(ACTIVITY): Your task is to give the data again, exactly, with every line intact.
==*==
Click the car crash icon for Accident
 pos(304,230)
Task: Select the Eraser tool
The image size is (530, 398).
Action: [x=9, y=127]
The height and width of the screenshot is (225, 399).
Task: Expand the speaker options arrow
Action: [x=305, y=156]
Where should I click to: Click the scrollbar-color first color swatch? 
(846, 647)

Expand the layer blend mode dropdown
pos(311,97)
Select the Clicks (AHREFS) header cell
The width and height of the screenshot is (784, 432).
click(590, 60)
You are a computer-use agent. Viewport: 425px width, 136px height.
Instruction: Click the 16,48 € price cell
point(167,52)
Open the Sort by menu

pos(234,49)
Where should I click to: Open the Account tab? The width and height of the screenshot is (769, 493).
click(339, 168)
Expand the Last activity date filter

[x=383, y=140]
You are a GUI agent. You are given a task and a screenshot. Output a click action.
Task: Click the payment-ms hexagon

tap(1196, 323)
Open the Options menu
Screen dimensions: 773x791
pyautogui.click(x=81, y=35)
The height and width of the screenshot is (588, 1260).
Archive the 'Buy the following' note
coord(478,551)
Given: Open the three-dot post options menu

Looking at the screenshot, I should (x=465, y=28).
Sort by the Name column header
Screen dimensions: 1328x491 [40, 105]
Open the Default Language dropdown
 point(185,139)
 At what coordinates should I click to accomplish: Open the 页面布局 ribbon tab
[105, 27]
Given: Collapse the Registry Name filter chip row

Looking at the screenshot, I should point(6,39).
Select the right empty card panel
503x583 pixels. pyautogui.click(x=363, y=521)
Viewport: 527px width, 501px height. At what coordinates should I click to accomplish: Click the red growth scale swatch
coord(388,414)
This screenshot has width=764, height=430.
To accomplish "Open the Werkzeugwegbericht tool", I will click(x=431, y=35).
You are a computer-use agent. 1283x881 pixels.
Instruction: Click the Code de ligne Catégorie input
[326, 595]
==*==
(EXPECTED ANSWER):
Click the car crash icon for Accident
 pos(304,230)
Task: Select the Eraser tool
The image size is (530, 398).
Action: [x=9, y=127]
The height and width of the screenshot is (225, 399).
Task: Expand the speaker options arrow
Action: [x=305, y=156]
Where should I click to: Click the scrollbar-color first color swatch? 
(846, 647)

Expand the layer blend mode dropdown
pos(311,97)
Select the Clicks (AHREFS) header cell
The width and height of the screenshot is (784, 432).
click(590, 60)
You are a computer-use agent. Viewport: 425px width, 136px height.
Instruction: Click the 16,48 € price cell
point(167,52)
Open the Sort by menu

pos(234,49)
Where should I click to: Open the Account tab? The width and height of the screenshot is (769, 493).
click(339, 168)
Expand the Last activity date filter

[x=383, y=140]
You are a GUI agent. You are given a task and a screenshot. Output a click action.
Task: Click the payment-ms hexagon

tap(1196, 323)
Open the Options menu
Screen dimensions: 773x791
pyautogui.click(x=81, y=35)
The height and width of the screenshot is (588, 1260).
Archive the 'Buy the following' note
coord(478,551)
Given: Open the three-dot post options menu

Looking at the screenshot, I should (x=465, y=28).
Sort by the Name column header
Screen dimensions: 1328x491 [40, 105]
Open the Default Language dropdown
 point(185,139)
 At what coordinates should I click to accomplish: Open the 页面布局 ribbon tab
[105, 27]
Given: Collapse the Registry Name filter chip row

Looking at the screenshot, I should point(6,39).
Select the right empty card panel
503x583 pixels. pyautogui.click(x=363, y=521)
Viewport: 527px width, 501px height. At what coordinates should I click to accomplish: Click the red growth scale swatch
coord(388,414)
This screenshot has width=764, height=430.
To accomplish "Open the Werkzeugwegbericht tool", I will click(x=431, y=35).
You are a computer-use agent. 1283x881 pixels.
Instruction: Click the Code de ligne Catégorie input
[326, 595]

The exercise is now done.